Tantangan di Sektor AKAP
Dwi mengakui bahwa sektor angkutan penumpang antarkota antarprovinsi (AKAP) masih menghadapi tantangan serius. Persaingan ketat dari moda transportasi lain, seperti kereta api dan pesawat, terutama di jalur padat Pulau Jawa, menjadi faktor yang memengaruhi kinerja perusahaan. Selain itu, masyarakat semakin beralih ke kendaraan pribadi atau jasa travel karena ketersediaan jaringan jalan tol yang mempercepat aksesibilitas.
Kenaikan biaya suku cadang yang dipengaruhi melemahnya nilai tukar rupiah terhadap dolar AS juga memberi tekanan pada operasional. Dwi menjelaskan bahwa ini memaksa perusahaan melakukan penyesuaian harga layanan, meskipun ruang untuk peningkatan tarif masih terbatas. “Dengan Key Discussion pengembangan kargo, kami berharap bisa mengurangi ketergantungan pada bisnis AKAP,” katanya.
Analisis Kinerja Tahun 2025 dan Persiapan 2026
Hingga akhir semester I 2026, Lorena telah mencatat peningkatan kinerja yang sejalan dengan Key Discussion mereka.
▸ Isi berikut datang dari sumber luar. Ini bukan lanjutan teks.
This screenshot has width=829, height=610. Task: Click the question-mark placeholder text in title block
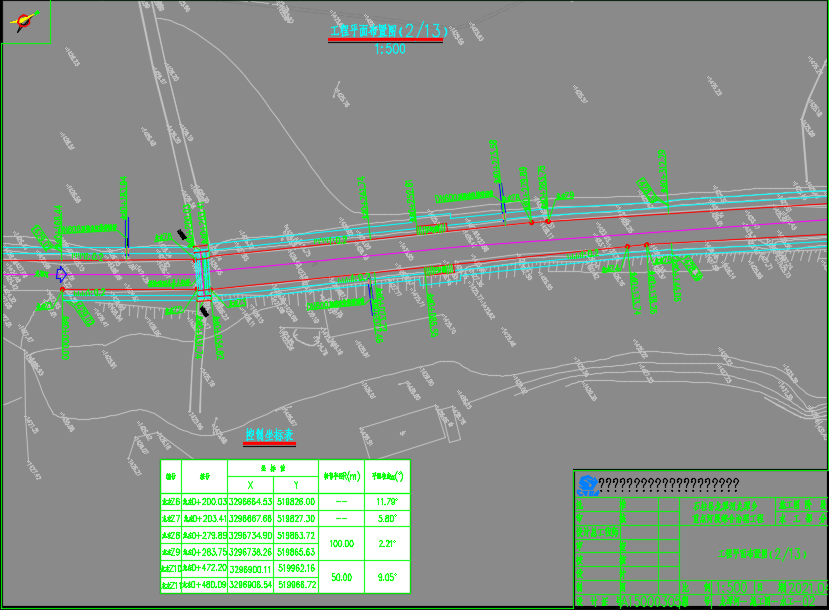[x=669, y=485]
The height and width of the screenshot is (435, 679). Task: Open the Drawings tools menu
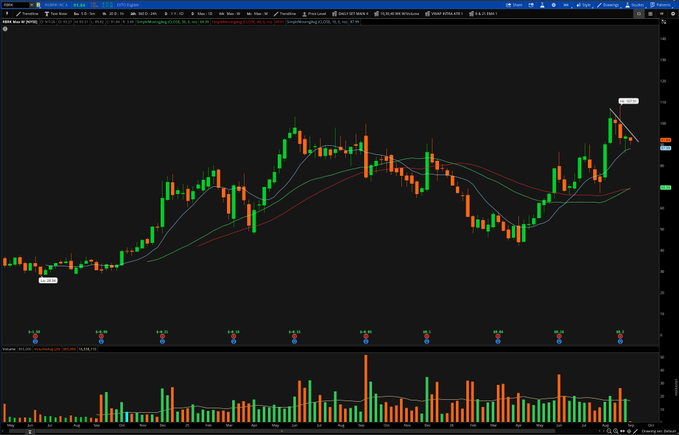pyautogui.click(x=608, y=5)
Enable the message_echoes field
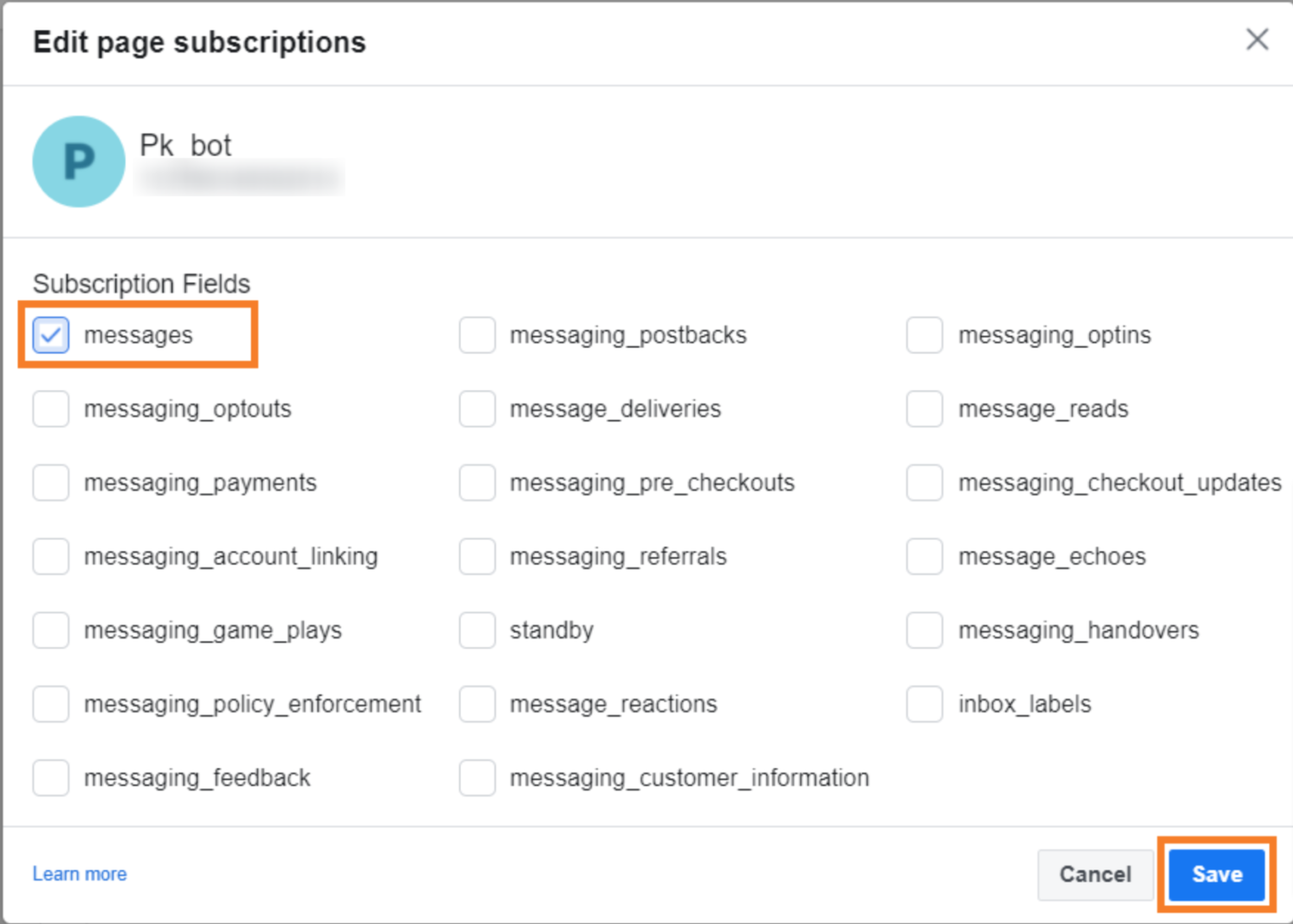The width and height of the screenshot is (1293, 924). [924, 556]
Namun, tahun 2025 berakhir dengan penurunan pendapatan sebesar 7%, terutama karena berakhirnya dua kontrak utama di divisi rental. Meski demikian, perusahaan berhasil mencatat rugi bersih sebesar Rp1,26 miliar pada 2025, berbanding terbalik dengan laba bersih Rp3,72 miliar pada 2024.
Beban pendapatan tahun 2025 mencapai Rp60,78 miliar, terdiri dari biaya bahan bakar Rp15,44 miliar, penyusutan armada Rp18,22 miliar, dan biaya tambahan seperti biaya penyeberangan, terminal, serta tol yang mencapai Rp9,47 miliar. Total aset perusahaan sebesar Rp303,47 miliar pada akhir tahun 2025, turun 9,3% dibanding tahun sebelumnya. Sementara liabilitas menurun 17,88% menjadi Rp36,73 miliar, dan ekuitas berkurang 7,97% menjadi Rp266,74 miliar. Dwi menegaskan bahwa Key Discussion ini akan menjadi dasar untuk merevisi strategi pengelolaan keuangan dan operasional pada 2026.